Does agroecosystem management mitigate historic climate impacts on dryland winter wheat yields?

Authors: Miner, Grace; Stewart, Catherine; Vigil, Merle; Poss, David; HALEY, SCOTT - Colorado State University; JONES-DIAMOND, SALLY - Colorado State University; MASON, ESTEN - Colorado State University

Submitted to: Agronomy Journal
Publication Type: Peer Reviewed Journal
Publication Acceptance Date: 8/18/2022
Publication Date: 9/2/2022
Citation: Miner, G.S., Stewart, C.E., Vigil, M.F., Poss, D.J., Haley, S.D., Jones-Diamond, S.M., Mason, E.R. 2022. Does agroecosystem management mitigate historic climate impacts on dryland winter wheat yields? Agronomy Journal. 114(6):3515-3530. https://doi.org/10.1002/agj2.21198.
DOI: https://doi.org/10.1002/agj2.21198

Interpretive Summary: Dryland agroecosystems are already operating at the extremes of precipitation and temperature. Identifying future regional climate adaptation strategies requires that local historical climate impacts on crop yields are accessible and interpretable to farmers and critical stakeholders. A team of USDA and university scientists leveraged two long-term wheat yield datasets to identify how precipitation and temperature have historically impacted winter wheat yields in eastern Colorado, and to investigate how management practices like tillage and fallowing may moderate climate impacts. They also investigated whether high-yielding wheat varieties are less able to withstand water or high temperature stress than low-yielding varieties. Their results indicate that spring and summer temperatures in this agroecosystem are already at or above optimum, suggesting that climate-associated yield impacts in these systems will be rapid. No-till management offers yield benefits through differences in soil water at planting but does not result in significant additional in-season water capture or storage over conventional tillage. They found no evidence for a trade-off between wheat grain yield and water or heat stress tolerance, and the high frequency of water and heat stress in these systems has likely already led to selection for these traits in traditional wheat breeding programs.
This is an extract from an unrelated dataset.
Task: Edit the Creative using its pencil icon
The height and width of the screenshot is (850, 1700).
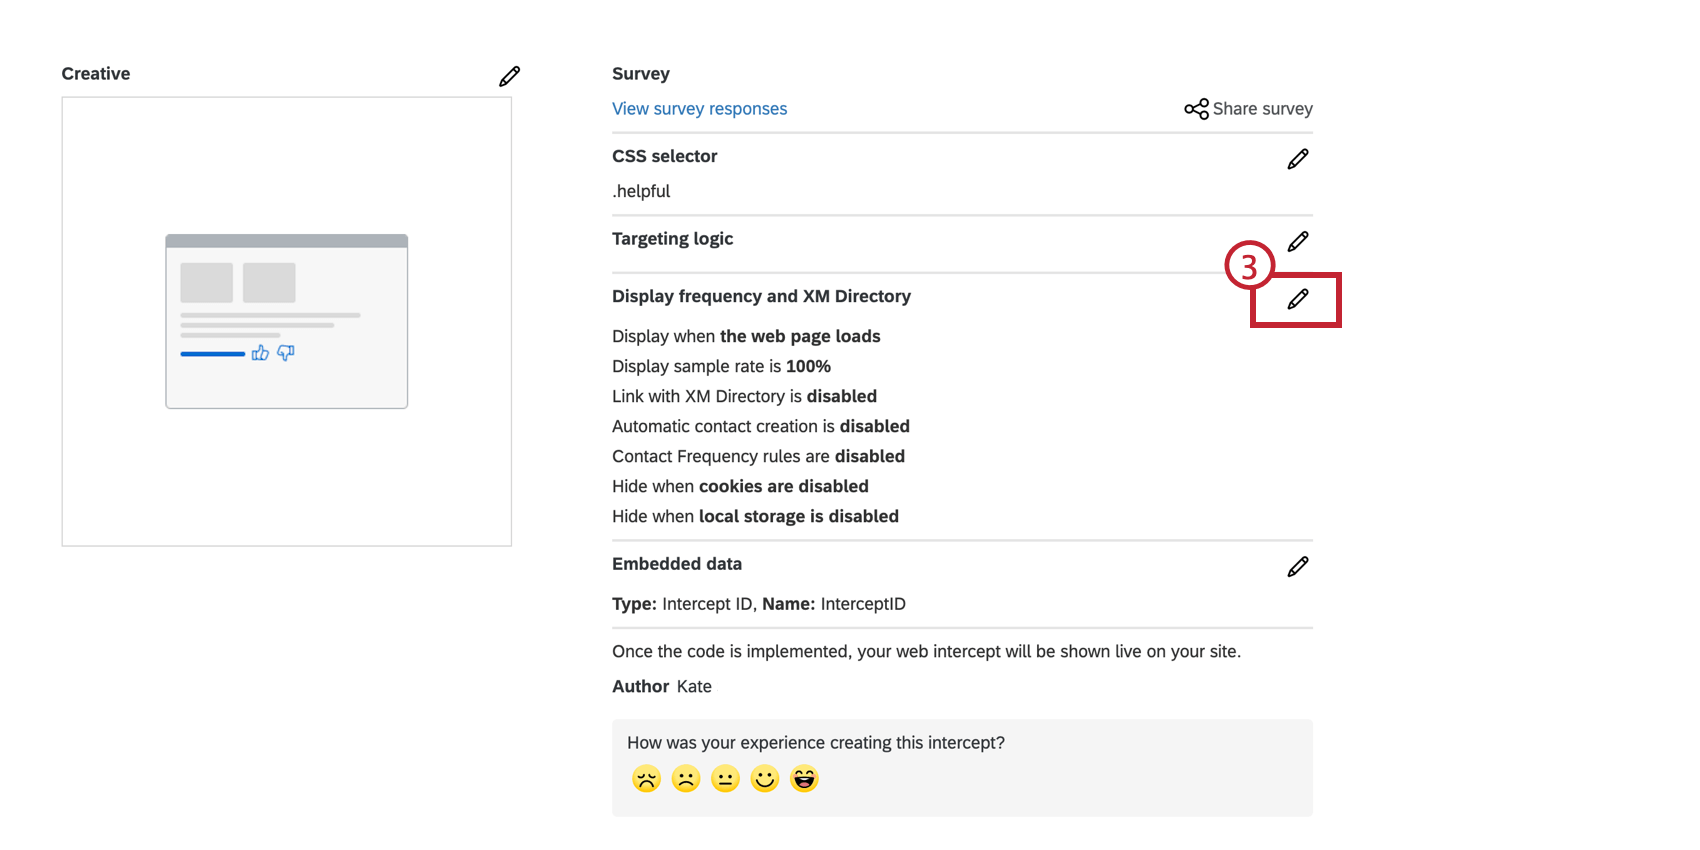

Maintaining wheat yields in these dryland systems under climate pressures will likely require producers to balance yield goals with maintaining adequate soil water and soil cover, underscoring the difficulty of identifying win-win climate adaptations.
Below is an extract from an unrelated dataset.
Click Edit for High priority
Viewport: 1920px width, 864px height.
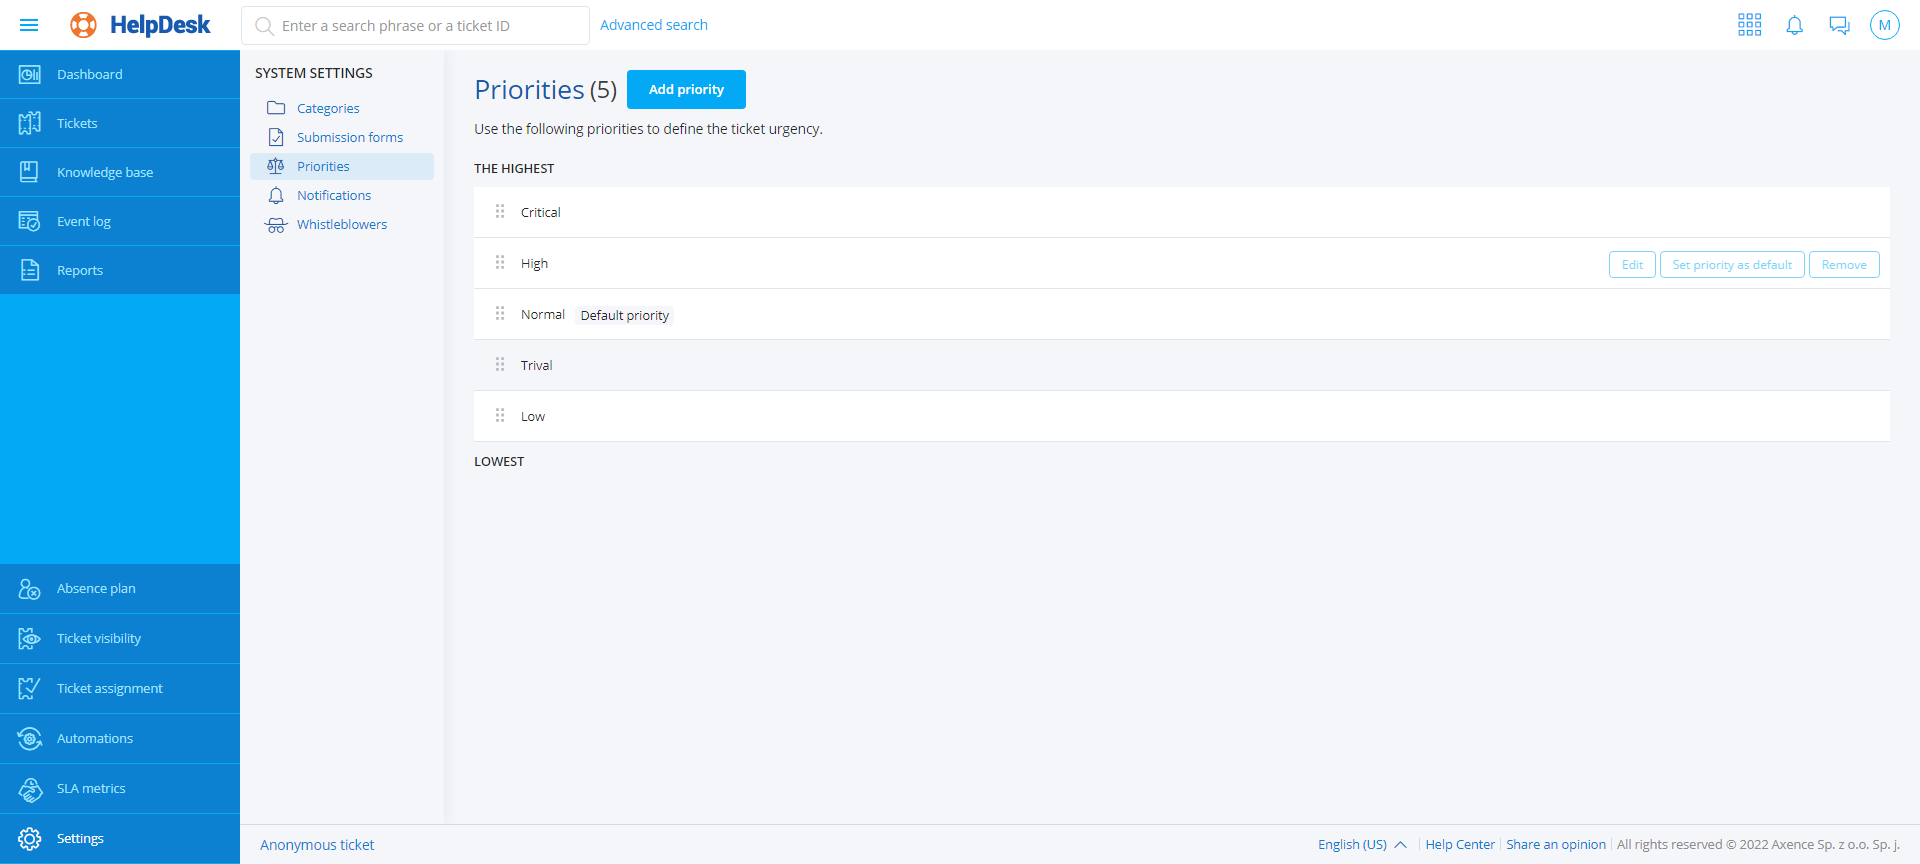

Technical Abstract: Global and national studies that quantify climate effects on crop yields are invaluable for assessing generalized impacts on global food supplies, yet do not contain the spatial resolution necessary to identify local mediating impacts of agroecosystem management. Our objectives were to identify (i) what climate factors have historically impacted winter wheat (Triticum aestivum L.) yields in eastern Colorado, (ii) how management practices may mitigate climate impacts on yields, and (iii) probe the potential for varietal selection to climate extremes. We paired long-term grain yield data (1993 – 2015) for wheat in rotations that varied in management (e.g., no-till, conventional tillage, with and without fallow) with robust on-site weather data. We also utilized data from co-located variety trials to investigate trade-offs between mean yields and the ability to withstand water/temperature stress. We found that precipitation in the ~ 90-day window after green-up was nearly as predictive of yields as total growing season precipitation. While precipitation and air temperatures are tightly linked in this agroecosystem, temperatures were more predictive of yields.